Table 2 The 4-factor structure of ACTeRSa

Discussion

This study demonstrates that ACTeRS has good psychometric properties among children with intellectual disability (ID) and supports the study done earlier [5]. The earlier study had focussed primarily on the reliability of ACTeRS in children with compromised intelligence. The authors also documented the diagnostic accuracy and validity of ACTeRS in an Indian setting.

The internal consistency of the various versions of ACTeRS has varied from 0.80 to 0.93 in the index study and is similar to the very high at 0.92 to 0.97 reported before [2]. For the whole ACTeRS the internal consistency was only 0.80, but for the subscales of attention and hyper activity it was high at 0.91 and 0.93 respectively. As the whole scale had the other constructs of oppositional behavior and social skills were also incorporated the overall internal consistency could have been low.

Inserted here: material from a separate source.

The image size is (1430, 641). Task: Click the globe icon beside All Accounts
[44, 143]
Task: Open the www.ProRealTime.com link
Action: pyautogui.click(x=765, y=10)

The test-retest reliability in the index study for the teacher version was 0.87, which is slightly higher than the intra-class correlation coefficient (ICC) of 0.78 to 0.82 for the parent version [9]. About the construct validity, a 4-factor structure has been reported which is akin to the present factor structure as well. Parent and self-reported versions have been documented to have 3 and 5-factor structures respectively [9]. It was found that the ACTeRS was able to discriminate autism from ADHD, similar discriminatory quality has been noted against non-clinical children and children with learning disorders [9]. There is no test-retest or diagnostic accuracy and criterion validity data on the teacher version or on any version of ACTeRS respectively in the literature to compare with. The limitations are that the validation study was done in a tertiary hospital and thus compromises it’s use in other settings. However, unlike many other checklists for ADHD, ACTeRS is a brief measure and can be of help in countries like India where there is low human resources for mental health.